Un Charles Manson irlandés
Parece que la sombra de Charles Manson, en los cuarenta años de sus asesinatos rituales, tiende a ocupar espacios en Hollywood y hasta en los hogares con HBO, donde David Fincher también toca de ese palo. En la irlandesa The Other Lamb, la polaca Malgorzata Szumowska se marca su versión del cine de sectas, con un gurú llamado El Pastor, cuyo look Jesucristo Superstar le vale para sojuzgar a su séquito de sumisas. Szumowska venía de mostrar cierto toque a la hora de abordar insanias psicosomáticas en obras como Mud o Body, que a mí no me ilusionaban demasiado pero que la llevaron a ganar, con la segunda de ellas, un premio a la mejor dirección en la Berlinale. Por eso causa algo de perplejlidad la brocha gorda y el descaro con la que nos sirve en The Other Lamb una suerte de crueldad del amo carismático no solo sádica sino directamente asesina para -en un crescendo de truculencias descarnadas y casi bufas- conducirnos hacia la crucifixión del macho cabrío desorejado. Este cuento de las doncellas, con planificación de auteur superficialmente brillante, tiene mucho delito en su tosca e inmoral gratuidad.

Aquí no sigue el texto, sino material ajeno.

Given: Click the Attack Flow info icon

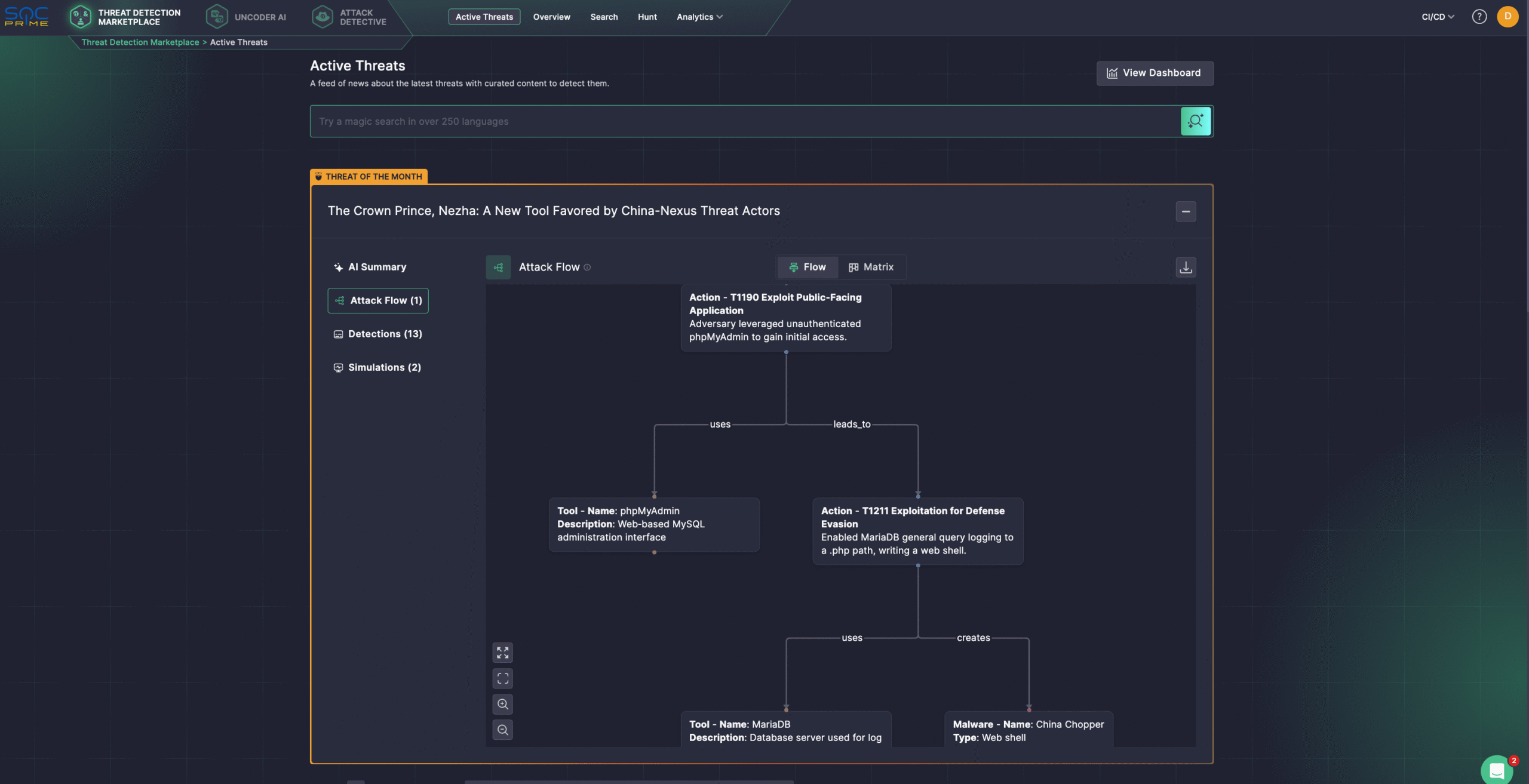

El film de Kazajistán A dark dark man me mete mucho miedo a priori porque guardo recuerdo de cómo su director, Adhilkan, legó a colar hasta en Cannes alguna de sus folclóricas e insufribles ocurrencias. Lo que presenta en San Sebastián es eso, una ocurrencia, pero de 130 minutazos. La búsqueda de un asesino serial de niños en la planicie kazajistaní da para que en la pantalla notemos que quiere haber influencias del cine de paletos salvajes de Bruno Dumont, de los universos irracionales y bizarros de David Lynch o de las denuncias de la corrupción del ruso Andrei Zygantsiev. Qué más da. Podrian ustedes sumar casi al albur nuevos nombres e influencias al patchwork. Así queda todo más cool y los que sufrimos A dark dark man sin titubear ni abandonar la sala no sentimos que en la oscuridad nadie nos oirá protestar.